→ Selected excerpt:
============================================================

I bank with TD and in their case the security question is totally your input to a form-fill. You can ask any question you wish and supply any answer (password) you wish in another form fill.

I'm surprised that this is now a scam. I was lulled into thinking it was very secure, but it makes sense now that I think about it. I have been very lax about this, as I send my sons money off-times for various reasons if they buy us tickets for something or a meal and I reimburse them. They always seem to forget the complicated answer to the posed question and then I have to send the password via e-mail. Duh, I guess that's not smart. 

I suppose I should send it in a text - would that be more secure?

ltr


----------



## RBull (Jan 20, 2013)

Spudd said:


> At TD you write your own question.


Same at RBC where the Beatles question was asked by the account holder, whose email was hacked. I think all FIs have that.


----------



## AltaRed (Jun 8, 2009)

like_to_retire said:


> I suppose I should send it in a text - would that be more secure?


Most definitely...and IMO, the only way to send the password. And it should be unrelated to the question (which is irrelevant), and be some phrase. Example: What is my favourite beer? In an SMS text, the answer could be "pellerniagarachardonnay".


----------



## john.cray (Dec 7, 2016)

As far as I know ... you can setup automatic deposit of Interac transfers to your account upon receipt of transfer from someone else to your email.
In this case the sender doesn't need to enter any passwords and you don't get to chose the account to deposit for every transfer.

I reckon this eliminates the possibility to hijack the email part.


----------



## Eclectic12 (Oct 20, 2010)

like_to_retire said:


> ... I'm surprised that this is now a scam.


I'm not sure I'd call it a scam so much as a vulnerability ... kind of like using something like "password" as your debit card password.




like_to_retire said:


> ... I have been very lax about this, as I send my sons money off-times for various reasons if they buy us tickets for something or a meal and I reimburse them. They always seem to forget the complicated answer to the posed question and then I have to send the password via e-mail. Duh, I guess that's not smart ...


That's where I prefer a different channel to provide the complicated answer. For example, talk to call to the person to give the password.

It also is vulnerable but having to get info from multiple sources makes it less likely to be compromised.




like_to_retire said:


> ...I suppose I should send it in a text - would that be more secure?


More secure than emailing the answer and less secure than other methods. :biggrin:


Cheers


----------



## Eclectic12 (Oct 20, 2010)

============================================================

→ Stored records:
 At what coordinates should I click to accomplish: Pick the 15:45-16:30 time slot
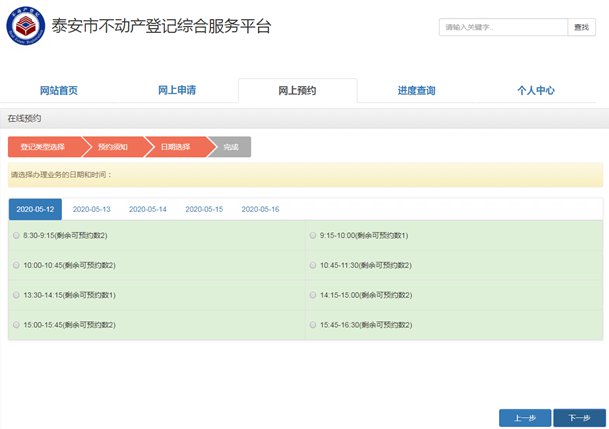(x=313, y=325)
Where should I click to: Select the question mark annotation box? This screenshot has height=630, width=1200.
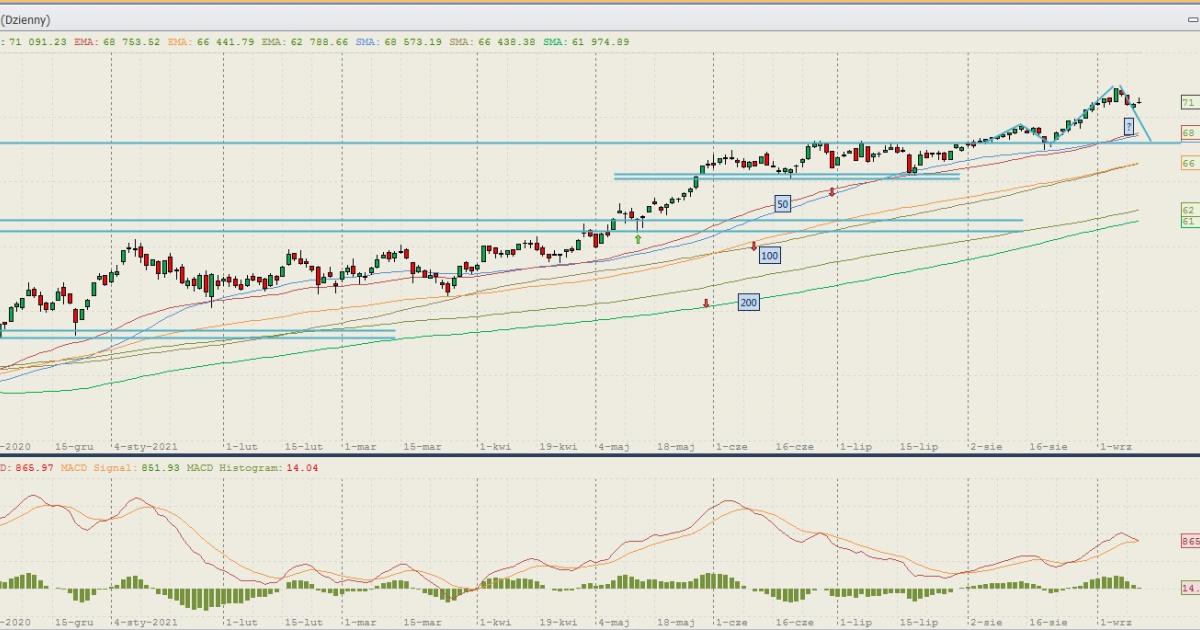(x=1129, y=126)
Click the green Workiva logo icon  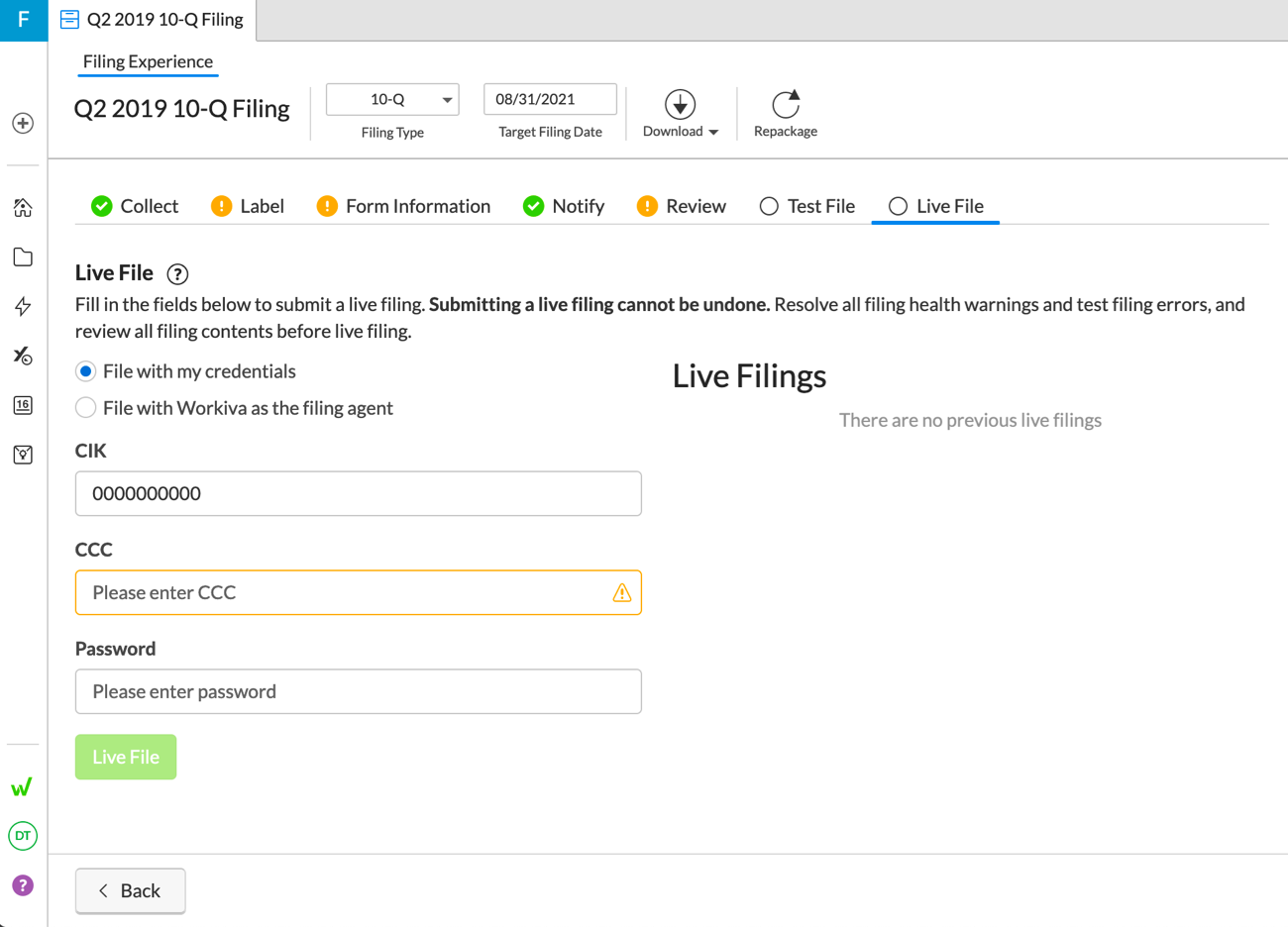pos(22,787)
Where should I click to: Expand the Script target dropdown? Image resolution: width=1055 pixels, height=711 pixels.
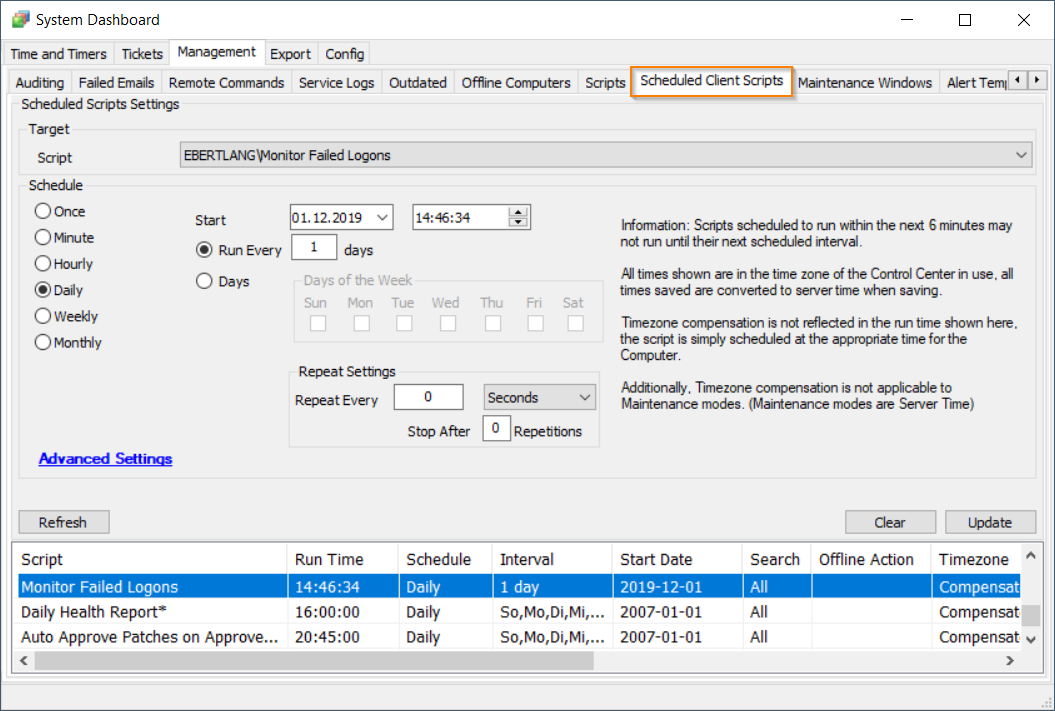1020,155
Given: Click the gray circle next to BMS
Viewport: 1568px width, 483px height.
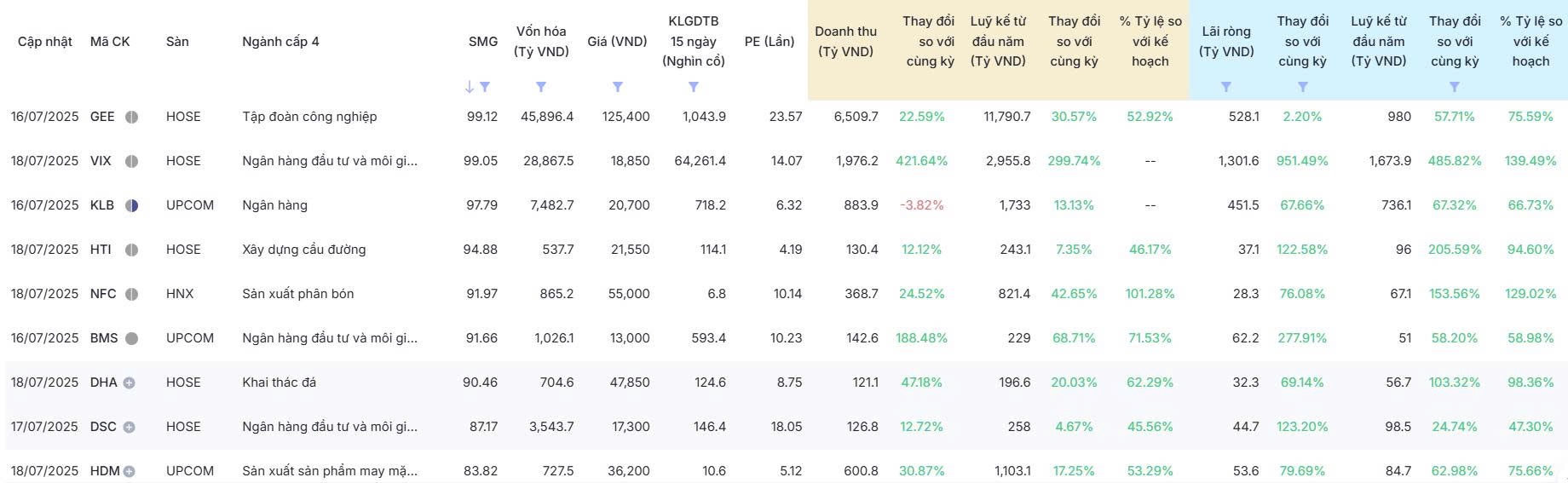Looking at the screenshot, I should pos(131,338).
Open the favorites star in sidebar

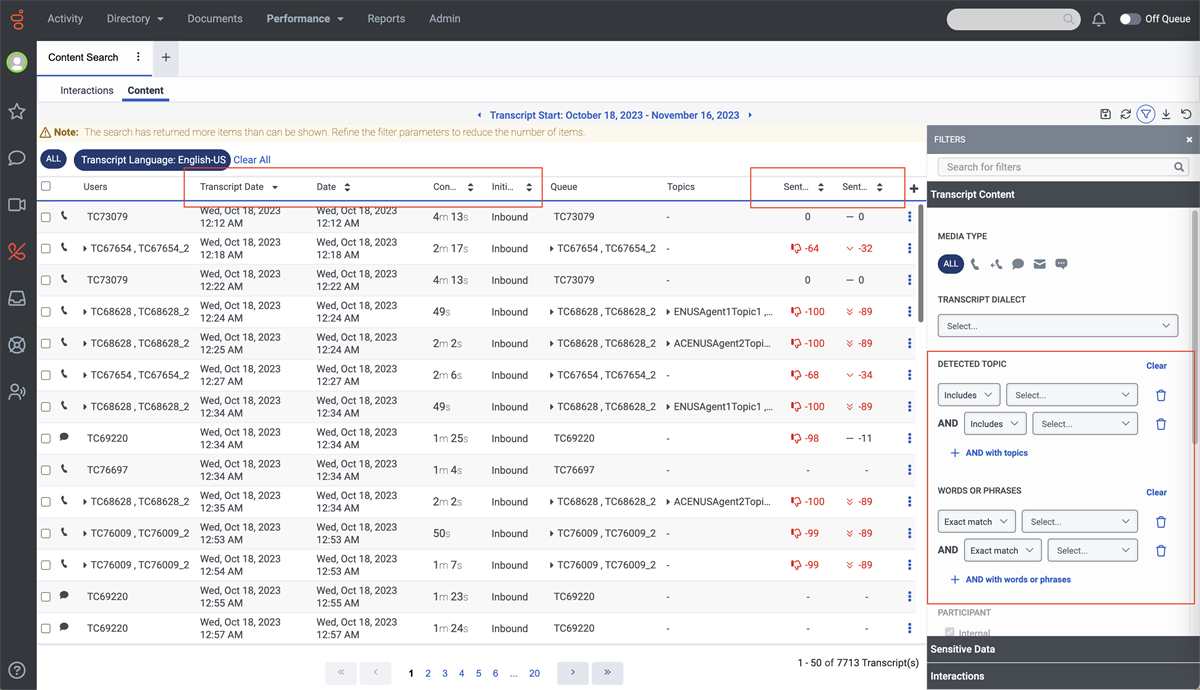tap(17, 111)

============================================================

→ What this exercise asks:
A) From the thread on transfer security questions, retype the passage from "## john.cray (Dec" to "the email part.".
B) Condense the paragraph in the thread on transfer security questions that begins "I'm surprised that this is now a scam", keeping its main facts.

→ Solutions for each task:
A)
## john.cray (Dec 7, 2016)

As far as I know ... you can setup automatic deposit of Interac transfers to your account upon receipt of transfer from someone else to your email.
In this case the sender doesn't need to enter any passwords and you don't get to chose the account to deposit for every transfer.

I reckon this eliminates the possibility to hijack the email part.

B) I'm surprised this is now a scam. I had assumed it was very secure, but on reflection it makes sense. I've been lax: when my sons buy us tickets or a meal, I reimburse them, and since they forget the complicated answer to the question, I end up emailing them the password, which isn't smart.